Items >>
▬▬▬▬▬▬▬▬▬▬
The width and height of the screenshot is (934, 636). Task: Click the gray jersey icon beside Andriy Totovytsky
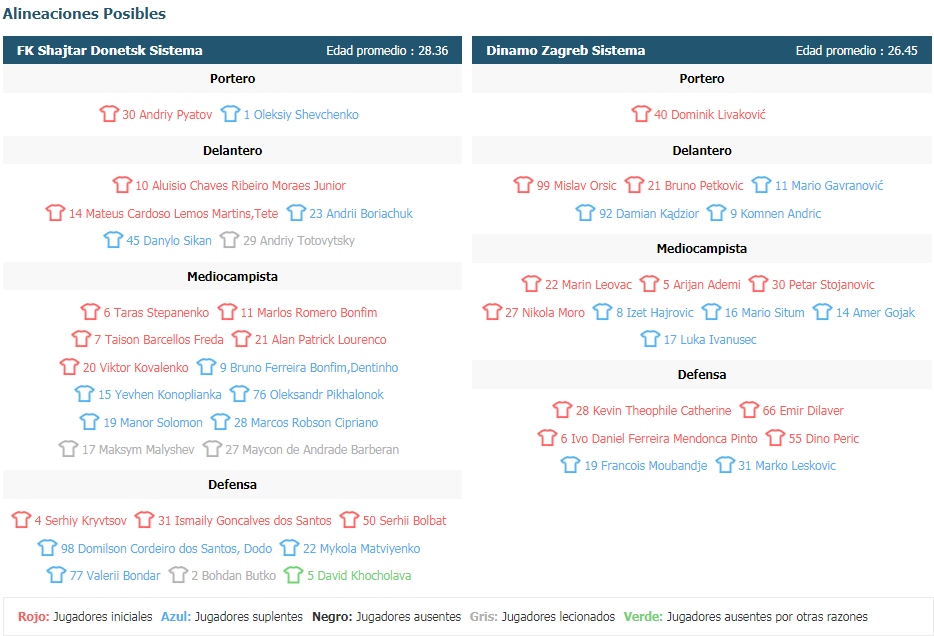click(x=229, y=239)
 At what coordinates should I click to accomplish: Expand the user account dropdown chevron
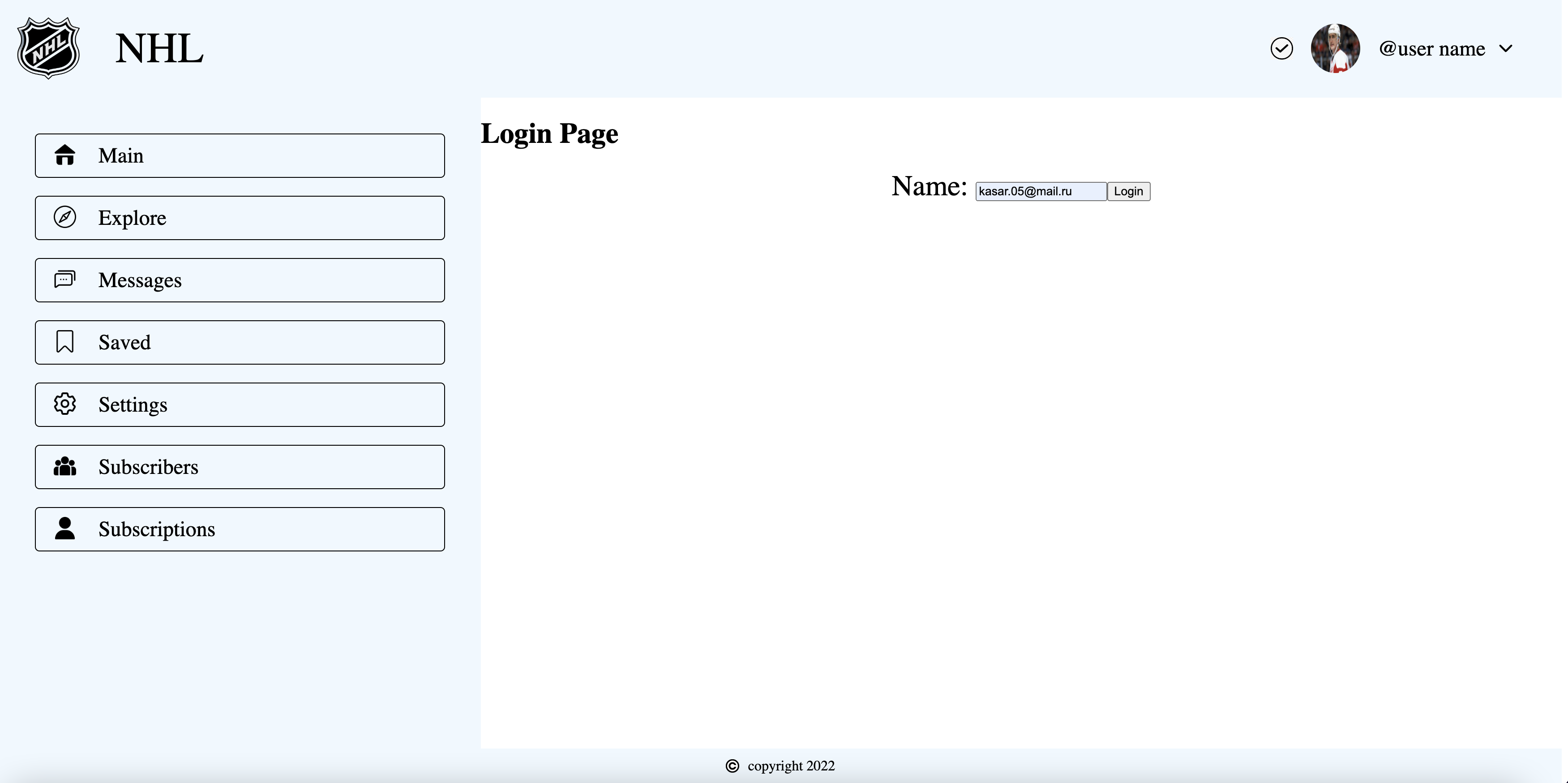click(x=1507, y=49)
▬▬▬▬▬▬▬▬▬▬
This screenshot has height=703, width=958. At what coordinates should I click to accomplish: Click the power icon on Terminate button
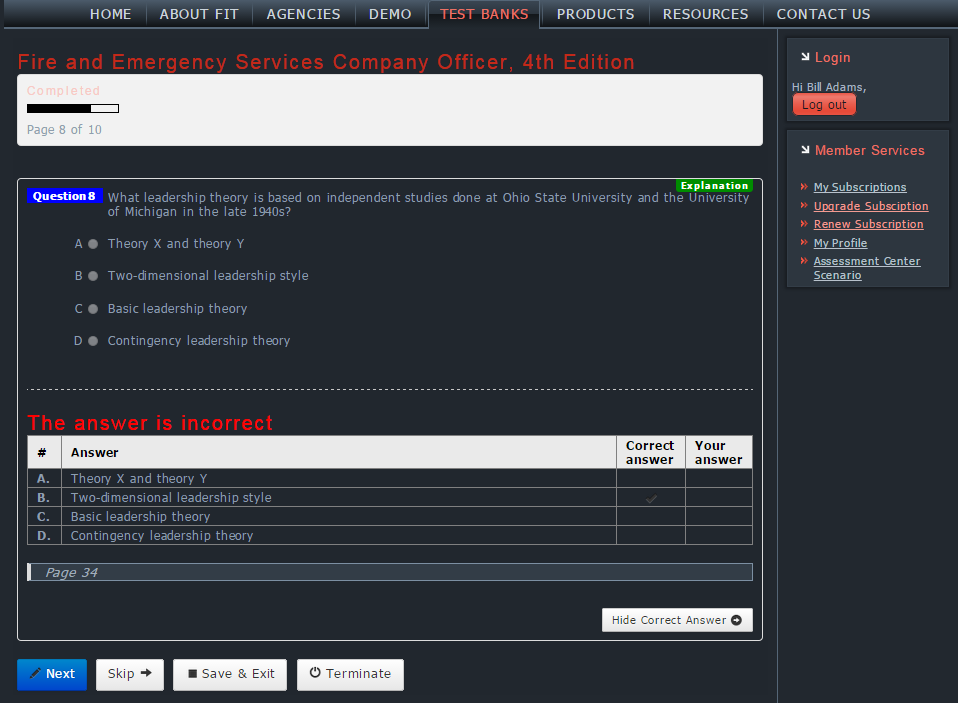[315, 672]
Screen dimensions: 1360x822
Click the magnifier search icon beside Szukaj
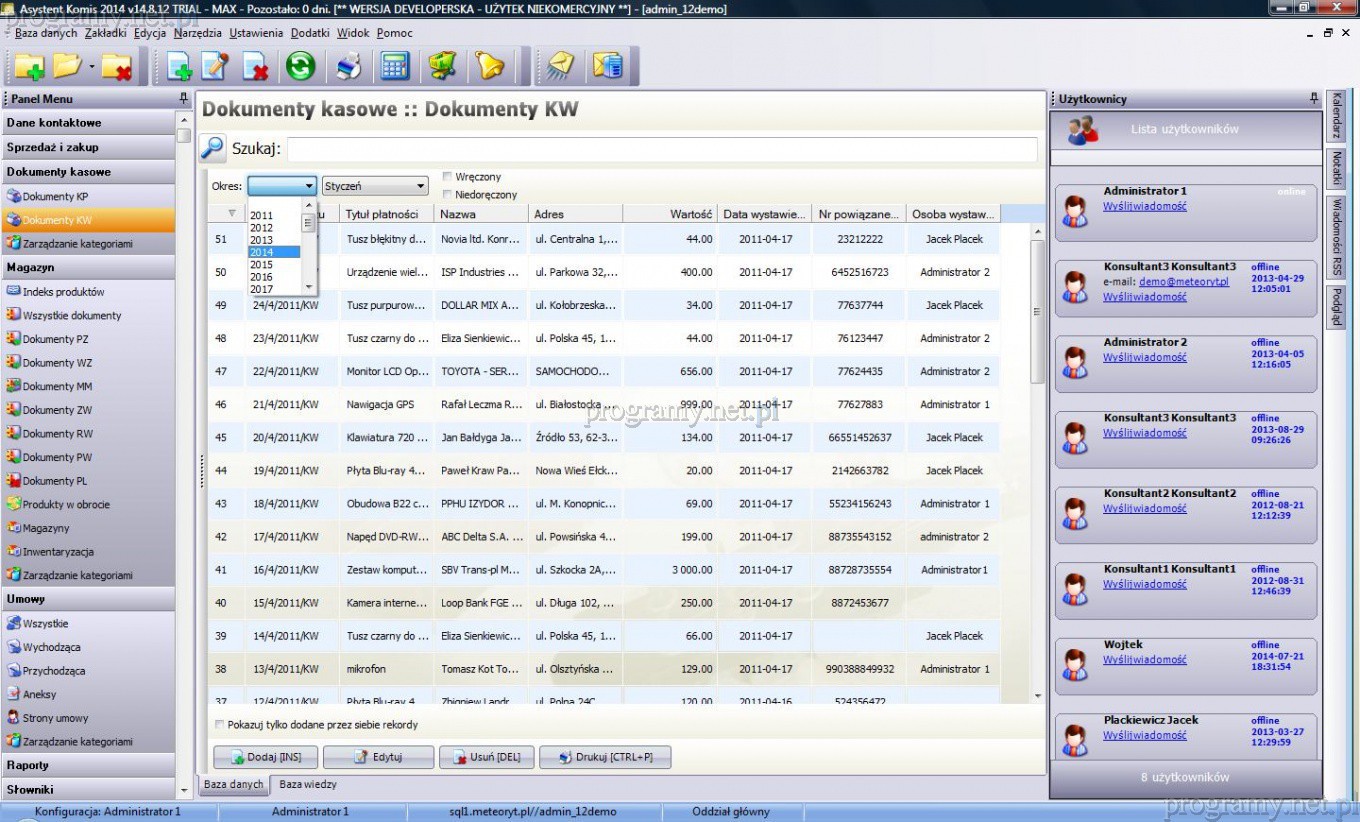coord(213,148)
▬▬▬▬▬▬▬▬▬▬
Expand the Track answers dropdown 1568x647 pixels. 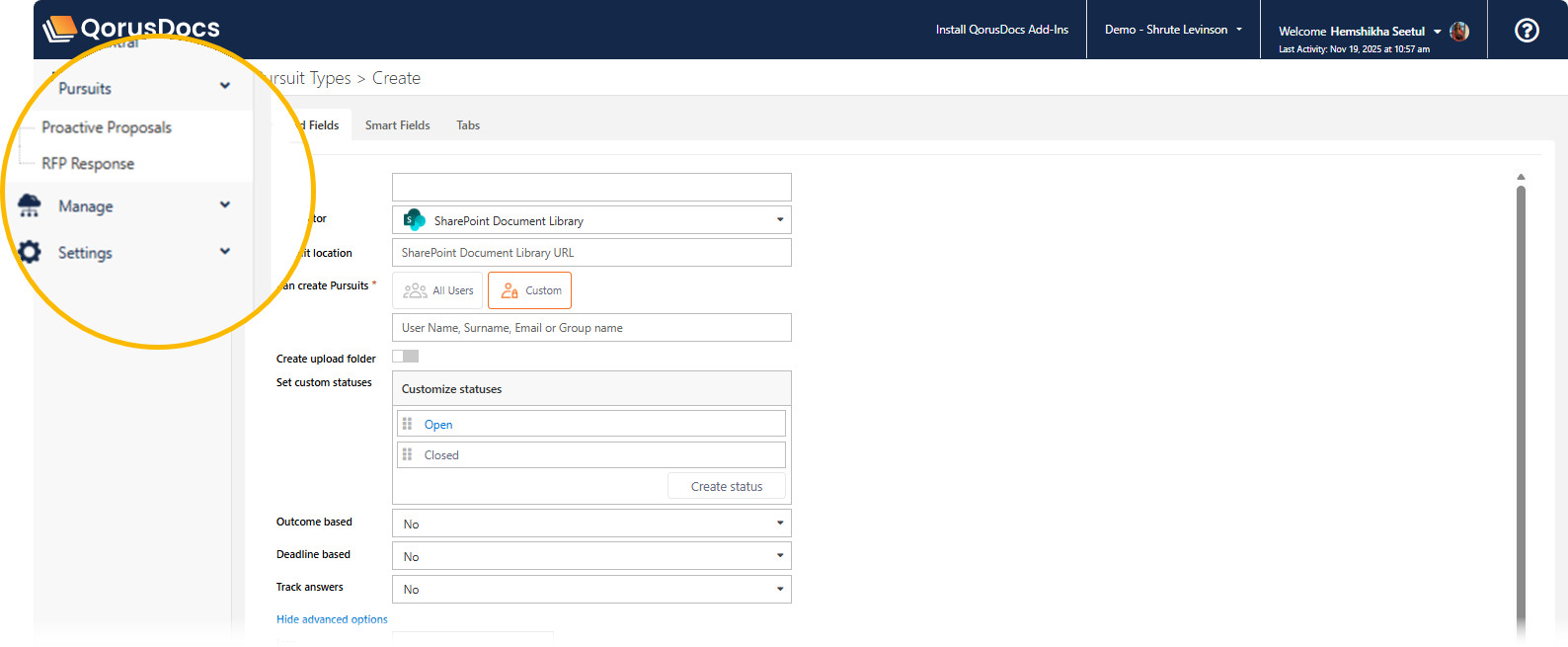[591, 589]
▬▬▬▬▬▬▬▬▬▬
Written instruction >> List every line above that contains the string "height", and copy each one in full.

Task answer >>
The width and height of the screenshot is (934, 636). Task: Click the gray jersey icon beside Andriy Totovytsky
This screenshot has height=703, width=958. At what coordinates should I click to accomplish: Click the power icon on Terminate button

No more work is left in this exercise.